◆ Stated goal: Put each line of the data below into a JSON list of strings, one string per line, with blank lines and pictures left out.

◆ Input material:
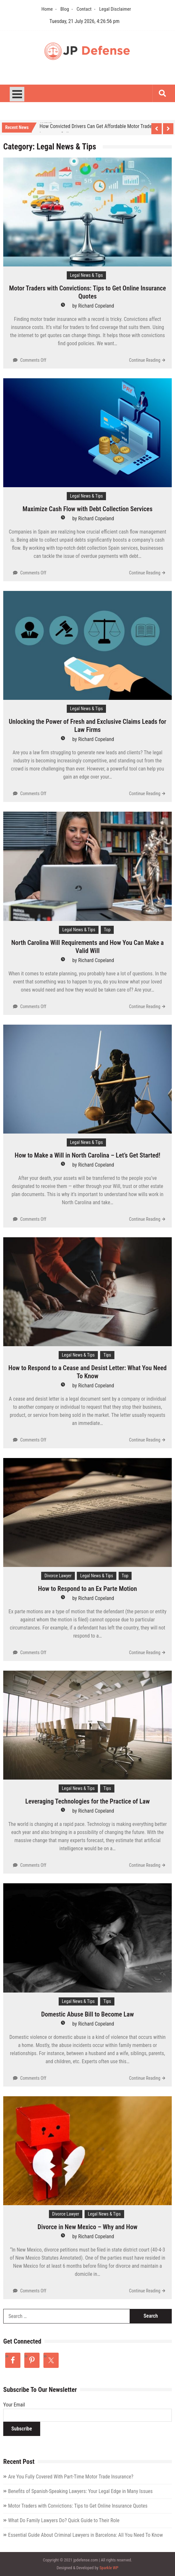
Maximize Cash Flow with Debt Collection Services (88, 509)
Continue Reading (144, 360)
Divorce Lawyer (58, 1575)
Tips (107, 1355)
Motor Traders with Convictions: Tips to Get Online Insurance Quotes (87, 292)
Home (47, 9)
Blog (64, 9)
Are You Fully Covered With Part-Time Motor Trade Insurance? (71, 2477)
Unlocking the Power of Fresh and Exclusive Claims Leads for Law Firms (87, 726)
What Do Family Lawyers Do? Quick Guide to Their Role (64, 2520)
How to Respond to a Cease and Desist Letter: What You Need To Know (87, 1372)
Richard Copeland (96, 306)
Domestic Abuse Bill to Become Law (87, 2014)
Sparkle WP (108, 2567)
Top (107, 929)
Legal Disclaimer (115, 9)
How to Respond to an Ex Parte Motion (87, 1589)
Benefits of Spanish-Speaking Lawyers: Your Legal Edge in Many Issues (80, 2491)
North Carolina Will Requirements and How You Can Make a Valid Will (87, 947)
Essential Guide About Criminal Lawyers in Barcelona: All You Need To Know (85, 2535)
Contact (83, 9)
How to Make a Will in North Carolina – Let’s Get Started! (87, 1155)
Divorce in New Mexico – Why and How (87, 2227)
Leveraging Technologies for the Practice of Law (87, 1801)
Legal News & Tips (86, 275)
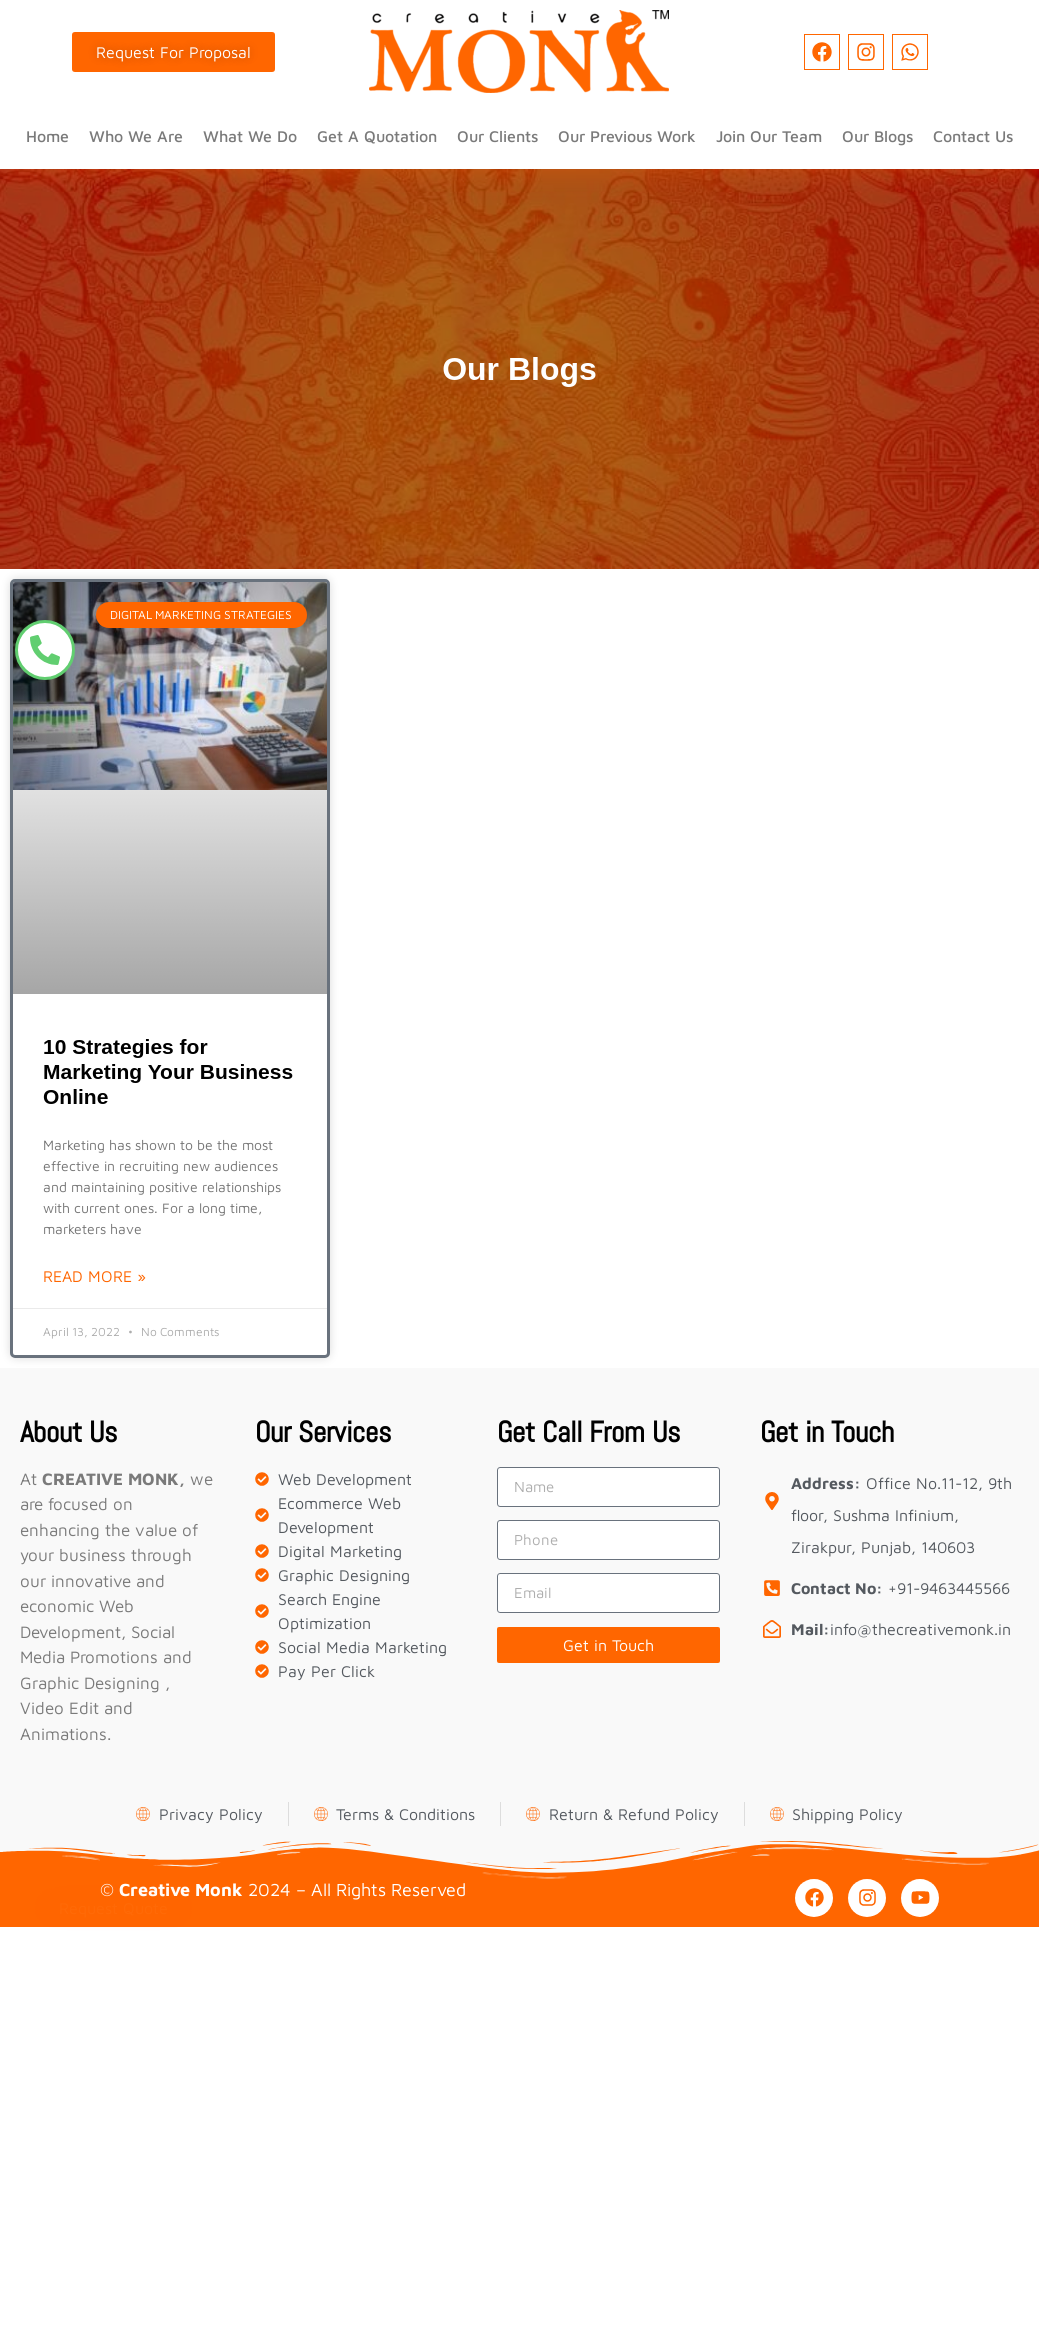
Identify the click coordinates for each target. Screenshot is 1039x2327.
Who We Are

◆ Result:
[
  "Maximize Cash Flow with Debt Collection Services (88, 509)",
  "Continue Reading (144, 360)",
  "Divorce Lawyer (58, 1575)",
  "Tips (107, 1355)",
  "Motor Traders with Convictions: Tips to Get Online Insurance Quotes (87, 292)",
  "Home (47, 9)",
  "Blog (64, 9)",
  "Are You Fully Covered With Part-Time Motor Trade Insurance? (71, 2477)",
  "Unlocking the Power of Fresh and Exclusive Claims Leads for Law Firms (87, 726)",
  "What Do Family Lawyers Do? Quick Guide to Their Role (64, 2520)",
  "How to Respond to a Cease and Desist Letter: What You Need To Know (87, 1372)",
  "Richard Copeland (96, 306)",
  "Domestic Abuse Bill to Become Law (87, 2014)",
  "Sparkle WP (108, 2567)",
  "Top (107, 929)",
  "Legal Disclaimer (115, 9)",
  "How to Respond to an Ex Parte Motion (87, 1589)",
  "Benefits of Spanish-Speaking Lawyers: Your Legal Edge in Many Issues (80, 2491)",
  "North Carolina Will Requirements and How You Can Make a Valid Will (87, 947)",
  "Essential Guide About Criminal Lawyers in Barcelona: All You Need To Know (85, 2535)",
  "Contact (83, 9)",
  "How to Make a Will in North Carolina – Let’s Get Started! (87, 1155)",
  "Divorce in New Mexico – Why and How (87, 2227)",
  "Leveraging Technologies for the Practice of Law (87, 1801)",
  "Legal News & Tips (86, 275)",
  "Identify the click coordinates for each target. Screenshot is 1039x2327.",
  "Who We Are"
]